What to work on
Every line of the material is to be transcribed verbatim, with images omitted.

Dataset records

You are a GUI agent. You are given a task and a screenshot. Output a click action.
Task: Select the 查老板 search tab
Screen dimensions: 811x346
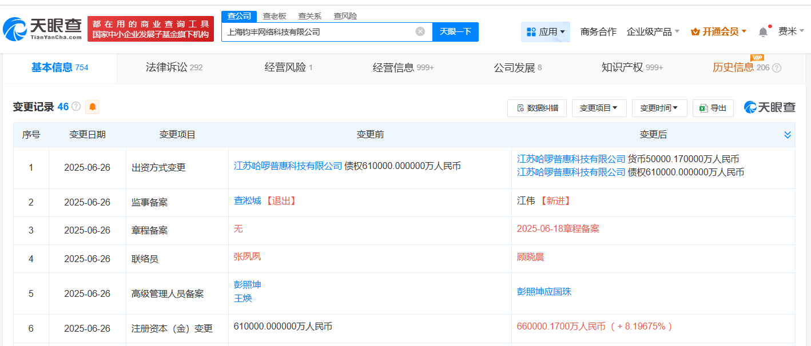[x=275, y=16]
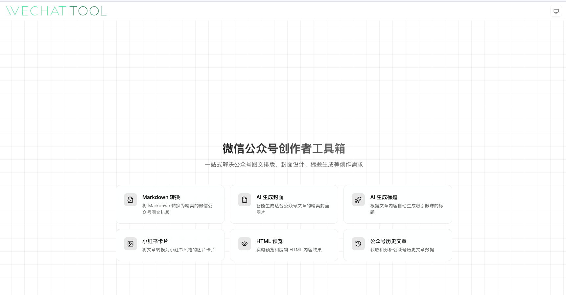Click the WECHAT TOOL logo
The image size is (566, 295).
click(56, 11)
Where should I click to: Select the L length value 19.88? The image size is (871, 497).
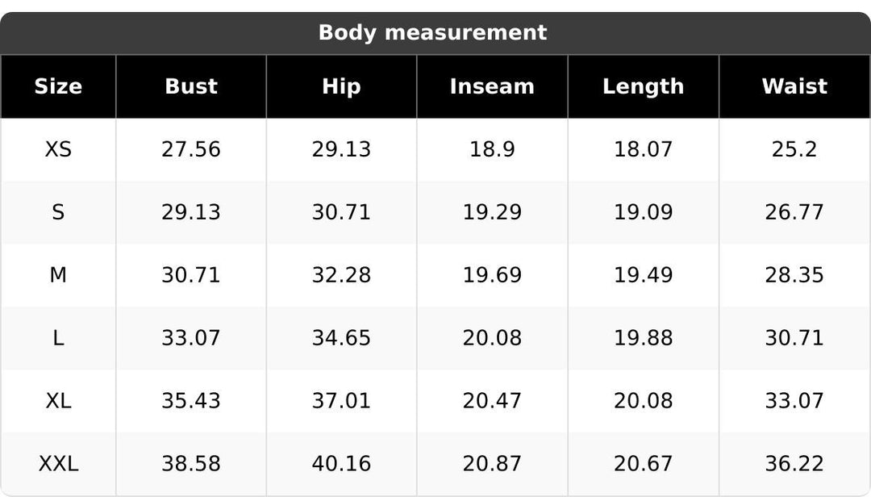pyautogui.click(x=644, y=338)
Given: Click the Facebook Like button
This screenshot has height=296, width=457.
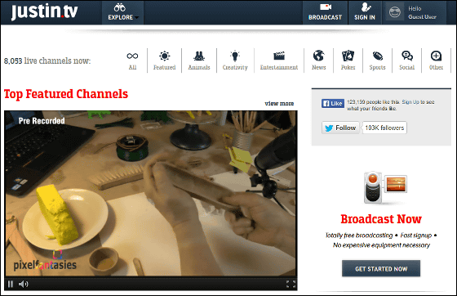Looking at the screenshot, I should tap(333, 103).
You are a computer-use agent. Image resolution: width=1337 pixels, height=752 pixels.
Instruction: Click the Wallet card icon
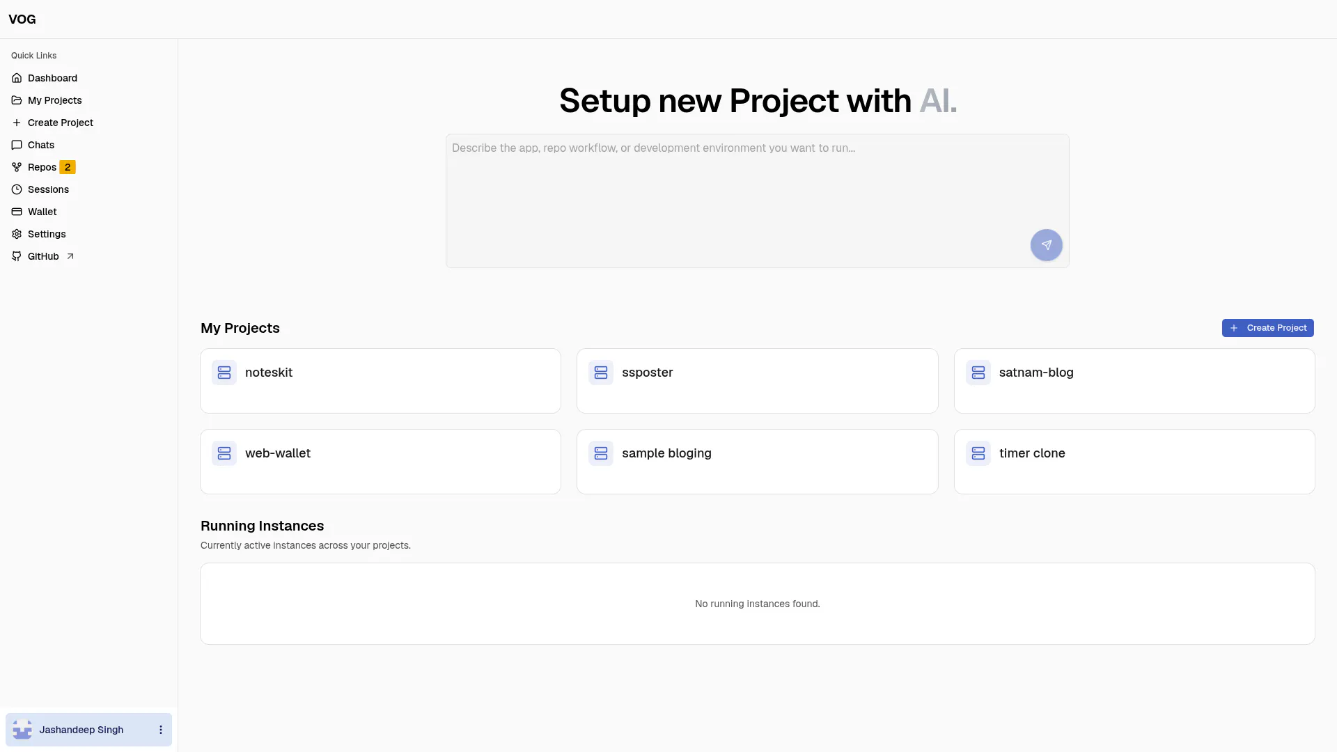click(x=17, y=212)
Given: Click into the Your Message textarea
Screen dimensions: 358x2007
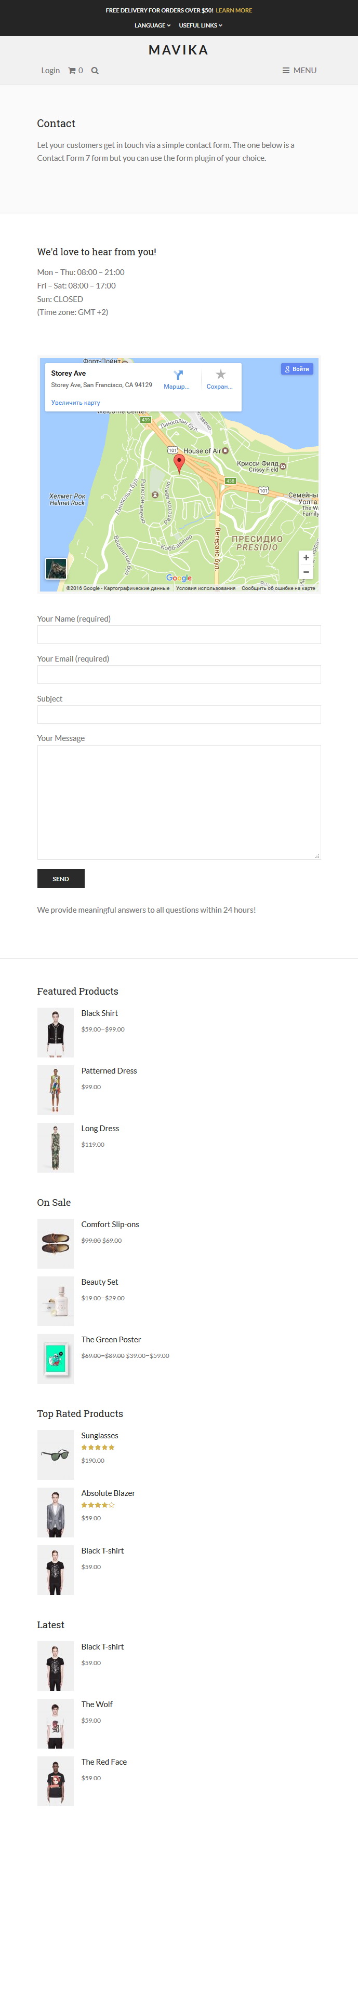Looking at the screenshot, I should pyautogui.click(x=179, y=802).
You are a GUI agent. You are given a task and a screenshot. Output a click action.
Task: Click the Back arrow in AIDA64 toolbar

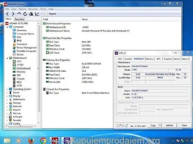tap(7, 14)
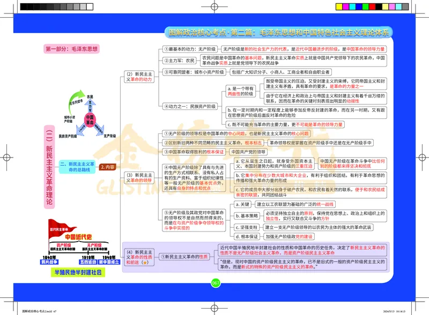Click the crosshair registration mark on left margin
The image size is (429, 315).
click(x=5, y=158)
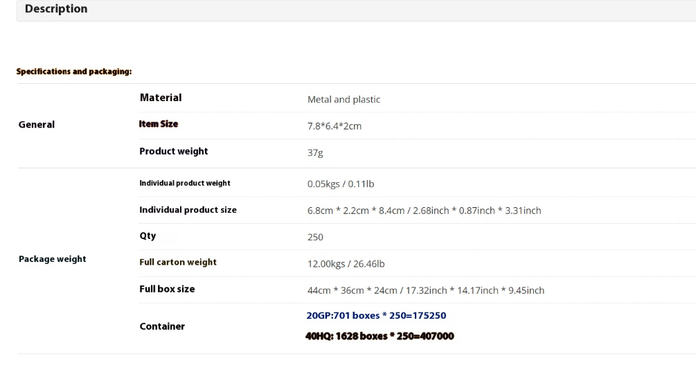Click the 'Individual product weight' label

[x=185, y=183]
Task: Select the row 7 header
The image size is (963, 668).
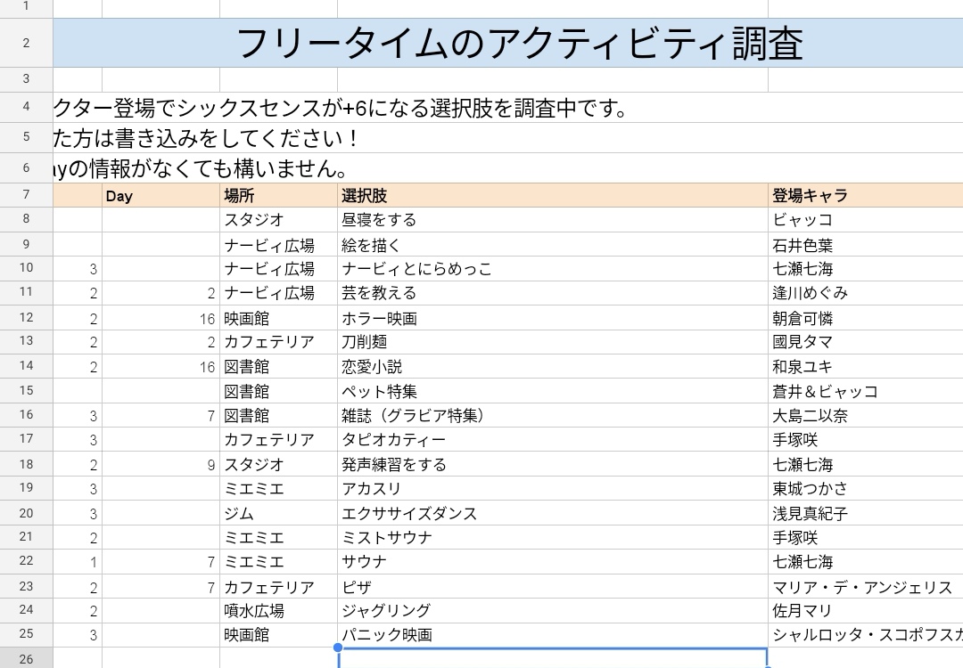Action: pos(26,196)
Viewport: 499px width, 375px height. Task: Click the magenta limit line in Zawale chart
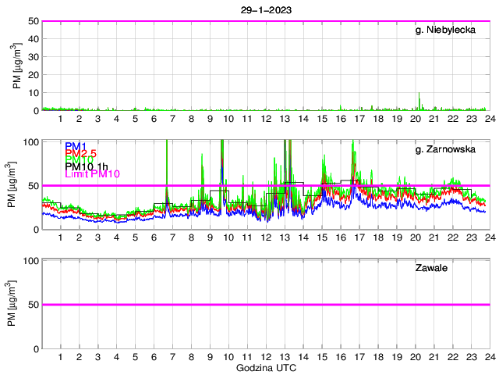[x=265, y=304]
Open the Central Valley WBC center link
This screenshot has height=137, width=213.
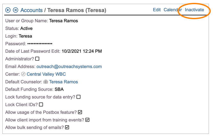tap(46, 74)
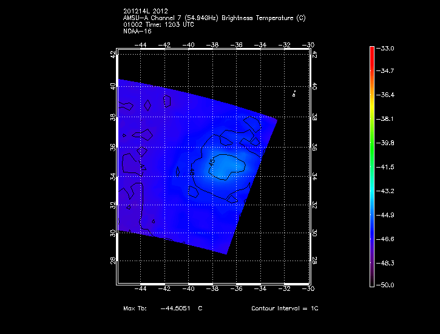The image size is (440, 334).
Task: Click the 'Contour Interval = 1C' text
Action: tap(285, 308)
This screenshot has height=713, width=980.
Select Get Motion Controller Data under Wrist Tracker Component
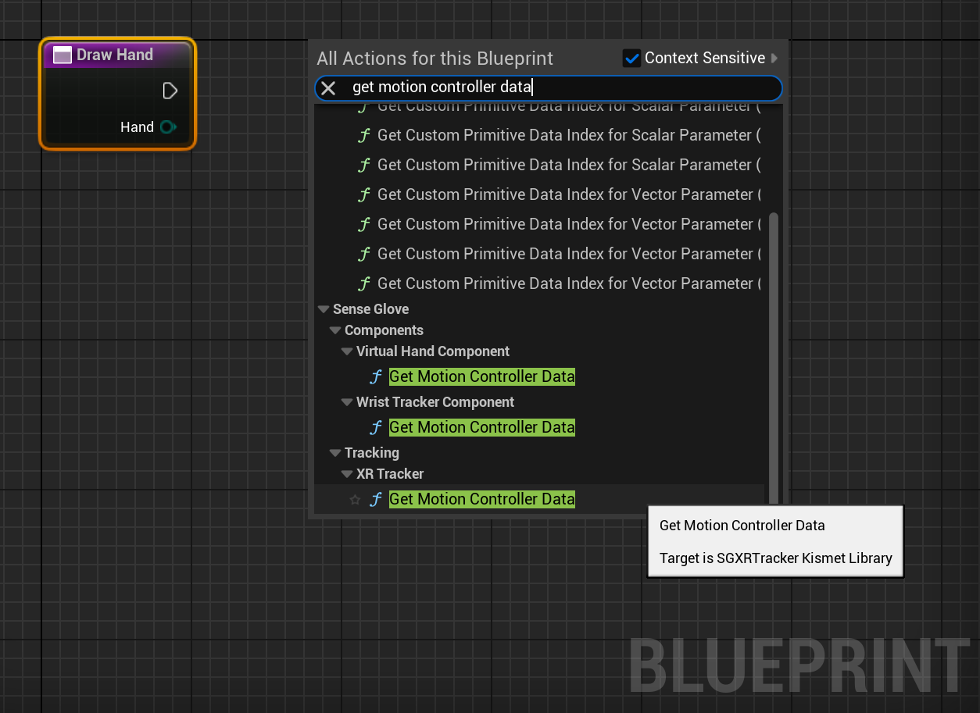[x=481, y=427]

Solved problem
You are a GUI agent. You are given a task and a screenshot. Output a click action.
Task: Select the 查老板 search tab
Screen dimensions: 811x346
[x=275, y=16]
Click the WECHAT TOOL logo
The image size is (566, 295).
click(56, 11)
Where should I click to: Select the L length value 19.88? The image size is (871, 497).
pyautogui.click(x=644, y=338)
Given: Click the Facebook Like button
This screenshot has height=296, width=457.
Looking at the screenshot, I should tap(333, 103).
You are a computer-use agent. Image resolution: width=1337 pixels, height=752 pixels.
Instruction: Click the Wallet card icon
click(x=17, y=212)
Given: Click into the Your Message textarea
Screen dimensions: 358x2007
Looking at the screenshot, I should pyautogui.click(x=179, y=802).
You are a GUI agent. You are given a task and a screenshot. Output a click action.
Task: Click the Back arrow in AIDA64 toolbar

tap(7, 14)
Click the crosshair registration mark on left margin
The image size is (429, 315).
click(x=5, y=158)
Click the 'Individual product weight' label

[x=185, y=183]
Task: Select the row 7 header
The image size is (963, 668).
Action: pos(26,196)
Viewport: 499px width, 375px height. Task: Click the magenta limit line in Zawale chart
[x=265, y=304]
Open the Central Valley WBC center link
This screenshot has height=137, width=213.
tap(46, 74)
The image size is (440, 334).
Task: Click the 'Contour Interval = 1C' text
Action: tap(285, 308)
This screenshot has height=713, width=980.
Select Get Motion Controller Data under Wrist Tracker Component
[x=481, y=427]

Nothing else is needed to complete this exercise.